Potassium concentration in venous effluent blood (Kven+) was transiently increased after isometric tetani. Since blood flow was measured at the same time, it was possible to calculate the amount of K+ lost by the muscle after tetani of various durations. A 32 g gastrocnemius muscle of the cat, for example, loses 9.36±1.52 μEqK+ after a 20-s isometric tetanus, which corresponds roughly to 0.5% of the total muscle potassium content. The loss of K+ in this muscle was 29.3 pEq K+/impulse/100 g fresh muscle tissue.
There was no evident difference between the amount of K+ released during isometric tetani, or tetanic contractions performed under isotonic conditions.

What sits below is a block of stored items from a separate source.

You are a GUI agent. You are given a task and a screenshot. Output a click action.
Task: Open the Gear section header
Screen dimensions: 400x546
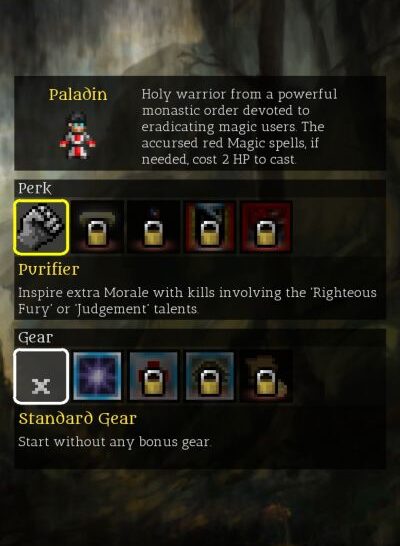tap(36, 337)
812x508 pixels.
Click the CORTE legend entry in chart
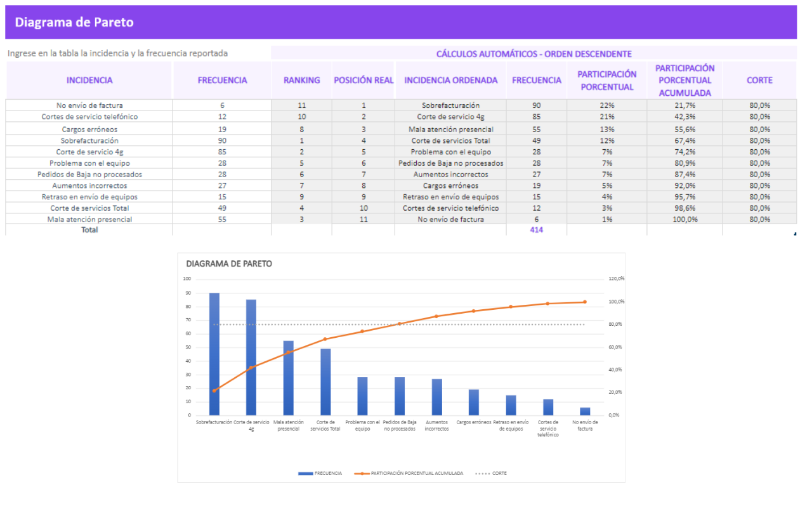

Single twitches evoked by indirect stimulation at 1 Hz for several minutes also induced a small rise in Kven+.
If the loss of K+ from the muscle into the blood stream is transiently prevented by arterio-venous occlusion installed immediately before a 10-s isometric tetanus, most K+ is released subsequently when blood flow is renewed, if the occlusion lasts for 20–25 s. It is not until blood flow is occluded for 40–60 s that most K+ is apparently resorbed and only a minor portion is released and is to be found in the venous blood.
The transient accumulation of muscle extracellular potassium may locally affect nerve endings, skeletal and smooth muscle cells.